When in Simon's presence Kristin threw one of her zingers from the depths,

Erlend made no answer, but rose to his feet and went out. And to Simon this seemed an ill speech of Erlend's wife.

Erlend's reaction to the guerrilla shot, ho ho ho. Men, who amongst us has not had that reaction? Ho ho ho.

That's a very uncomfortable position for Simon to be in. And women generally do that too! They instinctively know the safety that an auditor affords them. If Kristin had zinged Erlend exactly as she did but alone, just the two of them, would Erlend have "made no answer"? Hell nooo! There would have been a "quarrel outright" right then and there.

When finally Simon takes leave of Husaby for home he had his horse fucking gallop the hell away from there, "the life at Husaby had so weighed on his mood."

I do have a question, which is more an observation, a criticism: Were there any 14th century Norwegians who lived happy, fulfilled, contented lives? Not in this book. Ben, for godssake, this was Medieval Scandinavia. Okay, so you're telling me nobody did. I don't believe that. Where is the love? There is lust, there is filial piety, duty love, where is the real article? I grew up in a town infinitely more dystopic than Medieval Jorundgaard, Norway and I had a great childhood! Splashed around in the Shit Crick, played up on Red Rock, got the shit beaten out of me in friendly fist fights, walked to school in ten degree weather--it was heaven! My parents who grew up there during the Depression--One time I asked mum what it was like. "Oh Benjamin, we were so poor we didn't notice."--had a happy, fulfilling marriage. We loved Barnesboro! We loved each other; we were one biggish happy family living in Medieval Barnesboro-upon-Susquehanna. Do you mean to tell me there was no, not one, happy fulfilling life in greater metropolitan Jorungaard? I don't believe it. And life is not going to get better in Kristin Labransdatter. I'm now on The Mistress of Husaby Part III "Erlend Nikulausson," and that is not going to end well.
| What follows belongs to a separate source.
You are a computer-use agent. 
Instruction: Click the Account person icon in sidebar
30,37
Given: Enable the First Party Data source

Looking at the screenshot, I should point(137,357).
Life is not a Disney movie. And neither is it a Cormac (nee Charles) McCarthy novel. We do not merely endure, at times we flourish. I recur to what Jonathan Spence wrote in the preface to The Search for Modern China,

No country, over the past few centuries, has been free of turmoil and tragedy. It is as if there were a restlessness and a capacity for violence at the center of the human spirit that can never be contained, so that no society can achieve a perfect tranquility. Yet in every country, too, humans have shown a love of beauty. a passion for intellectual adventure, a gentleness, an exuberant sensuality, and a yearning for justice that have cut across the darkness and filled their world with life.